- EXTRACTED ENTRIES
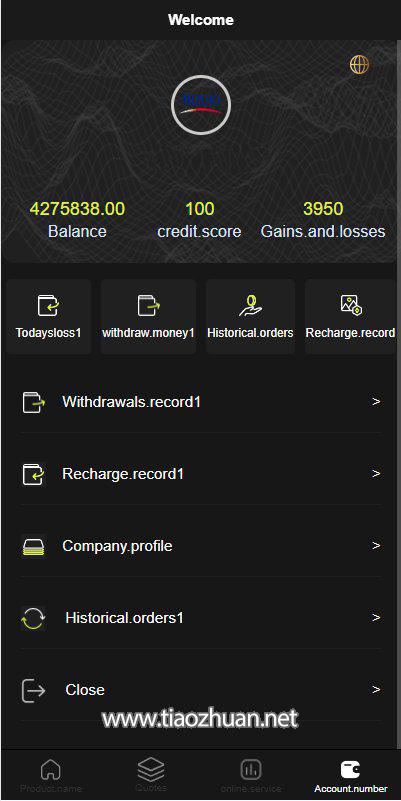
Task: Expand the Company.profile row chevron
Action: (376, 546)
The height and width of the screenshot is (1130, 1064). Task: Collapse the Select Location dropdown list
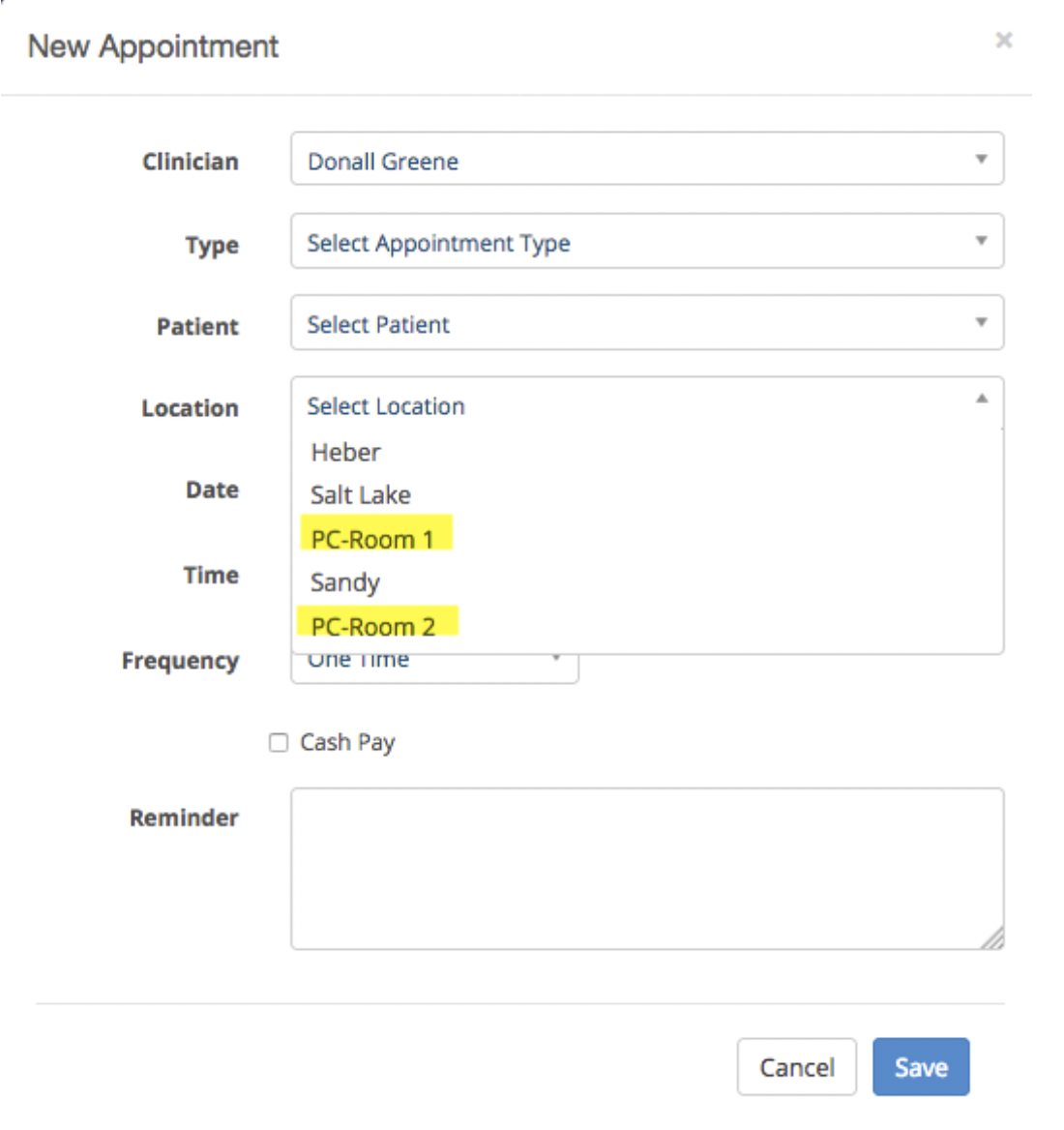tap(647, 404)
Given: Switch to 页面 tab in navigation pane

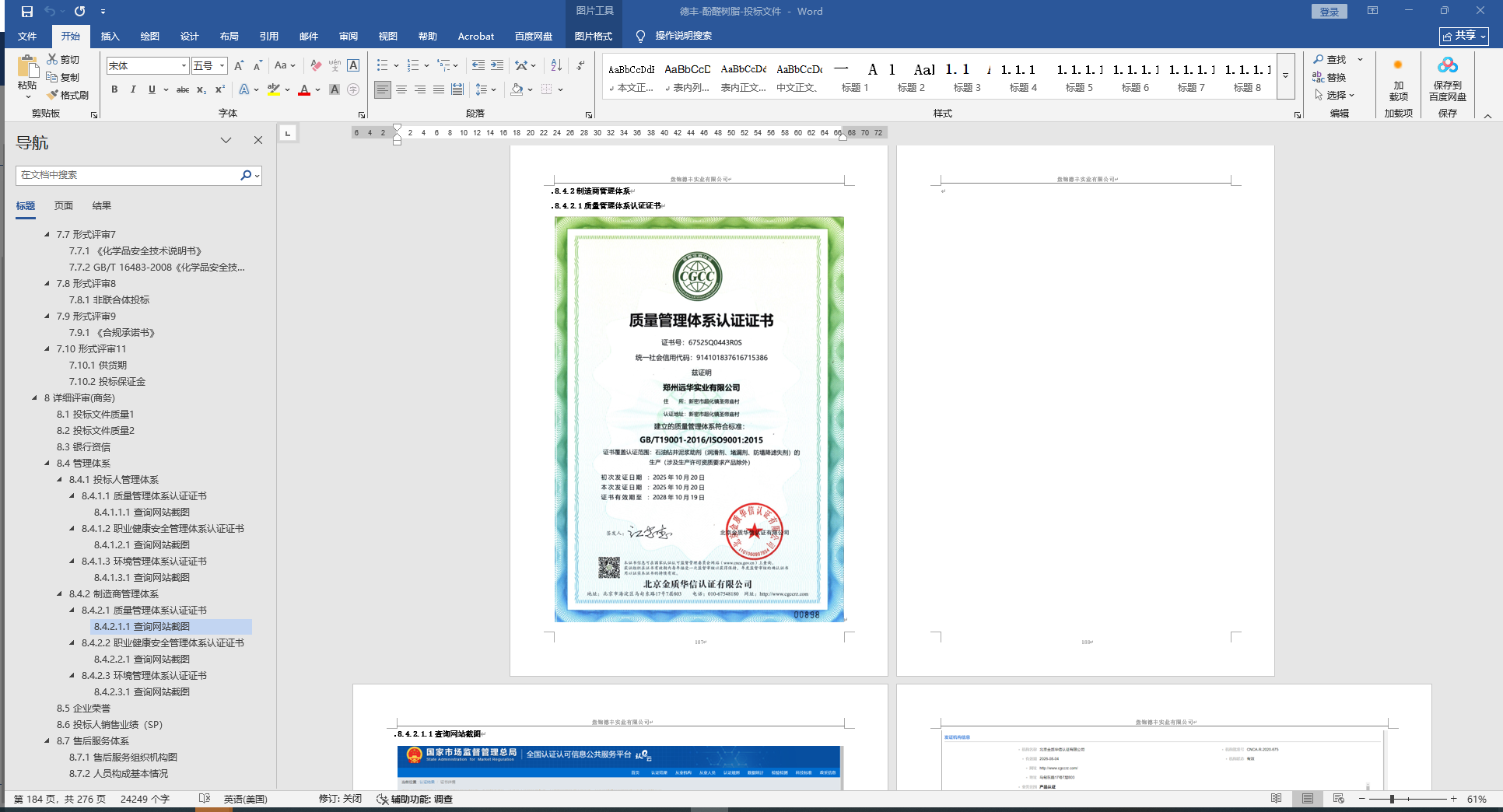Looking at the screenshot, I should coord(64,206).
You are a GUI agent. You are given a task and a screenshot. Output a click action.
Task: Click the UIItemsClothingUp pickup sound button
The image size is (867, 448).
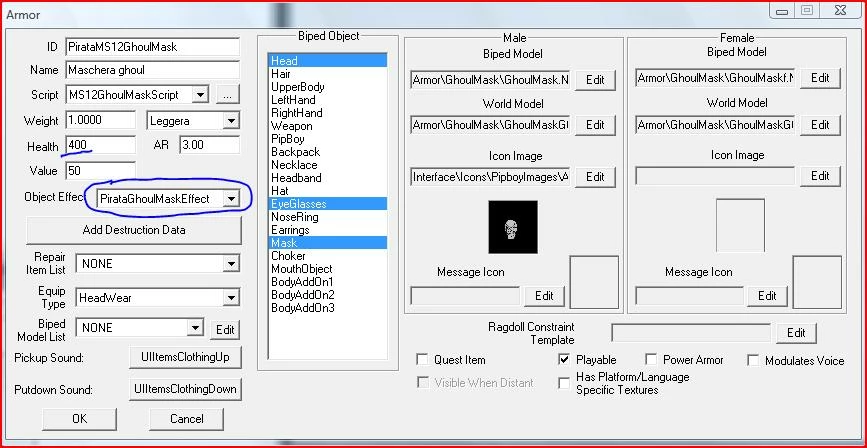(x=185, y=357)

- REQUIRED ACTION
All that is needed is an exact copy of the lines from the line with "Task: Click the" through the end of the listing, both ends included, with no pictures.

- OUTPUT OF THE TASK
Task: Click the UIItemsClothingUp pickup sound button
The image size is (867, 448).
(x=185, y=357)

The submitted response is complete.